GIVEN PASSAGE –
Moore’s Law isn’t dead. Again.

…unless you’re a pedant.
Moore’s Law is strictly about the number of transistors on a chip doubling every 18 months. But by proxy what we really mean is what those transistors mean. More transistors meant faster processing. So when most people speak of his Law, they mean Moore was predicting computers to double in speed every few years.
And every year it has been. And every year people write articles why it has stopped, or will imminently stop.
Most recent is the claim that we’ve reached the smallest size for light fabrication of chips. The best one I heard said that any smaller and we get quantum tunnelling effects where electrons tunnel under QM laws into different paths.
And yet at the same time, new ways of imprinting chips mean they reduce the heat and transfer time of electrons, making the same chips go faster. And 3D stacking of multiple chip layers is now proven in R&D prototypes building upwards (does having more transistors per square inch count if you build multiple layers?). Then we have parallelism of more chips and better memory caching mean computers appear to go 2x faster for given workloads.
And today’s announcements of using laser bursts to speed up logic gates means we can have the same number of transistors, but they work faster with less heat.

STATED PROBLEM 1 –
Transcribe the Moore's Law passage word for word from "And yet at the" up to and including "for given workloads.".
STATED PROBLEM 2 –
Extend the Moore's Law passage with the text that follows its final sentence.

DATASET CONTENT –
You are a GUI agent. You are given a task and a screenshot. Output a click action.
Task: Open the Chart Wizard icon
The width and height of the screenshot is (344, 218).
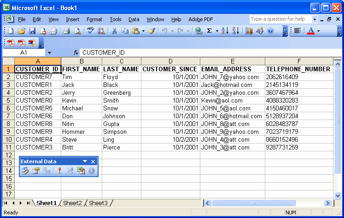pyautogui.click(x=249, y=31)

RESULT 1 –
And yet at the same time, new ways of imprinting chips mean they reduce the heat and transfer time of electrons, making the same chips go faster. And 3D stacking of multiple chip layers is now proven in R&D prototypes building upwards (does having more transistors per square inch count if you build multiple layers?). Then we have parallelism of more chips and better memory caching mean computers appear to go 2x faster for given workloads.

RESULT 2 –
Meaning that in the end, transistor numbers may not be doubling, but effective appearance of speed is still going up.
And as hardware processing goes up, people think of new applications that need faster processing. Nobody was thinking of streaming TV shows when we only had dial up modems! Improve the hardware, and the software follows. When software lags, people invest in better hardware – repeat the loop.
Meaning we will still have to upgrade our PCs when the next version of Windows or Macintosh bloats its way to us from the download servers. But that’s not a bad thing, unless you want to go back to using an XT with 3 colour CGA graphics and a floppy disk drive?
Technology keeps marching on, and that’s a good thing. It’s what you do with it that counts. Do you binge watch mind-numbing dross, or create something impactful and inspiring for the world?